Havva'ya Verilen Vaat
Havva'ya verilen vaat, Tanrı'nın insanlığa sunduğu üç büyük vaatten biridir. Bu vaadin önemini anlayabilmek için, Tanrı'nın bu vaadi hangi şartlar altında verdiğini bilmek gerekir.
Yaratılış
Kutsal Kitap, Tanrı'nın gökleri ve yeryüzünü yaratışını şu sözlerle anlatır:
"Başlangıçta Tanrı göğü ve yeri yarattı." (Yaratılış 1:1)

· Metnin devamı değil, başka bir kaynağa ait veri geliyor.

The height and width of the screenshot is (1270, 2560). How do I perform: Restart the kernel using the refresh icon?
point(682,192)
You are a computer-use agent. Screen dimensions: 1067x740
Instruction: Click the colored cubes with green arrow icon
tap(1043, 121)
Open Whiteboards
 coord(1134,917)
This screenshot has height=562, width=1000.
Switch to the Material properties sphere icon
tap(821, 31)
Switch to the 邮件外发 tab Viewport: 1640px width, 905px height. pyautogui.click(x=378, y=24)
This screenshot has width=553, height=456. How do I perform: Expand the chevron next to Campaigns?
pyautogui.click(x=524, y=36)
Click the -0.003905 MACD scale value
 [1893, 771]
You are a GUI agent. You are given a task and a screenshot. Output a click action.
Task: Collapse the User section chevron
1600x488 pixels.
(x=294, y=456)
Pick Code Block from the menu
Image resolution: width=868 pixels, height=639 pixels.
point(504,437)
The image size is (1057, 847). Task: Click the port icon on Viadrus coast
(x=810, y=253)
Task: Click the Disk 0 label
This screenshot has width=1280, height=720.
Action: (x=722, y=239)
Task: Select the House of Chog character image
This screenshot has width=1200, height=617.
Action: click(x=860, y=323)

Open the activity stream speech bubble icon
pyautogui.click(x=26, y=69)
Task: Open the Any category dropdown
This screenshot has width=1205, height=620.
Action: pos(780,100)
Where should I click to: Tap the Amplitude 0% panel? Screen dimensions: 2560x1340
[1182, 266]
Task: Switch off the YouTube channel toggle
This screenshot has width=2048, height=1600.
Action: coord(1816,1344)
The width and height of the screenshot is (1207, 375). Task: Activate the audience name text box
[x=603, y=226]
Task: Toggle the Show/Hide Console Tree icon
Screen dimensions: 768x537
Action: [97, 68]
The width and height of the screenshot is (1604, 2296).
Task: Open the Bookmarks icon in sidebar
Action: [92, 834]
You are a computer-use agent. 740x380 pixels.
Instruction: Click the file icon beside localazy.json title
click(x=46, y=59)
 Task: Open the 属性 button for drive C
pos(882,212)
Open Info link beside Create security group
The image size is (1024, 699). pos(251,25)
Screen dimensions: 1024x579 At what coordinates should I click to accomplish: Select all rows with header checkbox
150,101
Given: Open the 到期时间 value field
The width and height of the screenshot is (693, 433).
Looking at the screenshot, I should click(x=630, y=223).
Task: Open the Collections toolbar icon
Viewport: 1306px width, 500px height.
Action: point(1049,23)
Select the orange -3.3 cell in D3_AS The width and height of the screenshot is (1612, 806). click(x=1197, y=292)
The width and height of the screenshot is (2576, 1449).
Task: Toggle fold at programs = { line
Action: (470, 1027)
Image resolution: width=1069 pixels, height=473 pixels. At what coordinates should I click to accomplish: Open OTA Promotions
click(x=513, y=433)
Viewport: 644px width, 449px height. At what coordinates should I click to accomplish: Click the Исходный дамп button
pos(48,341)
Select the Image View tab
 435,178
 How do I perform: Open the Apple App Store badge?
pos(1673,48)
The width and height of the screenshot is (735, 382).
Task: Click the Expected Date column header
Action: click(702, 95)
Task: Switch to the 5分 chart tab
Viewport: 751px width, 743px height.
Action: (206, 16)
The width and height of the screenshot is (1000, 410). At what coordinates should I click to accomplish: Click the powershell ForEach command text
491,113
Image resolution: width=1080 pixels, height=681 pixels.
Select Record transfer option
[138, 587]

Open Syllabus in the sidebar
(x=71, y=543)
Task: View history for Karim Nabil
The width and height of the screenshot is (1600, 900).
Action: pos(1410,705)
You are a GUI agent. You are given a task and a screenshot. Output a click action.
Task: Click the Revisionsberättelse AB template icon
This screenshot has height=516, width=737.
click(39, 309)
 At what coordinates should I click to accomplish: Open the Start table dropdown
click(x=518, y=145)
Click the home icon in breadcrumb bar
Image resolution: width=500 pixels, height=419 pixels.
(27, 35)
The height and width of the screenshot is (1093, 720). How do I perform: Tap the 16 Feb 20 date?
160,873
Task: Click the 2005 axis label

Yaratılış kitabının ilk iki bölümü, Tanrı'nın dünyadaki tüm canlıları nasıl yarattığını ve ardından tüm insanların atası olan Adem ile Havva'yı nasıl yarattığını anlatır.
Adem ve Havva'nın Günahı
Tanrı, Adem ve Havva'ya çok basit bir yasa koymuştu:
"Bahçede istediğin ağacın meyvesini yiyebilirsin. Ama iyiyle kötüyü bilme ağacından yeme. Çünkü ondan yediğin gün kesinlikle ölürsün." (Yaratılış 2:16-17)
Ancak ne yazık ki Adem ve Havva, Tanrı'nın sözlerini dinlemek yerine, yılanın yalanına inanmayı seçtiler. Yılan, Havva'ya şöyle demişti:
"Kesinlikle ölmezsiniz!" (Yaratılış 3:4)
Ağacın meyvesi çok çekici görünüyordu. Bu yüzden Havva meyveyi aldı, yedi ve Adem'e de verdi. O da meyveden yedi.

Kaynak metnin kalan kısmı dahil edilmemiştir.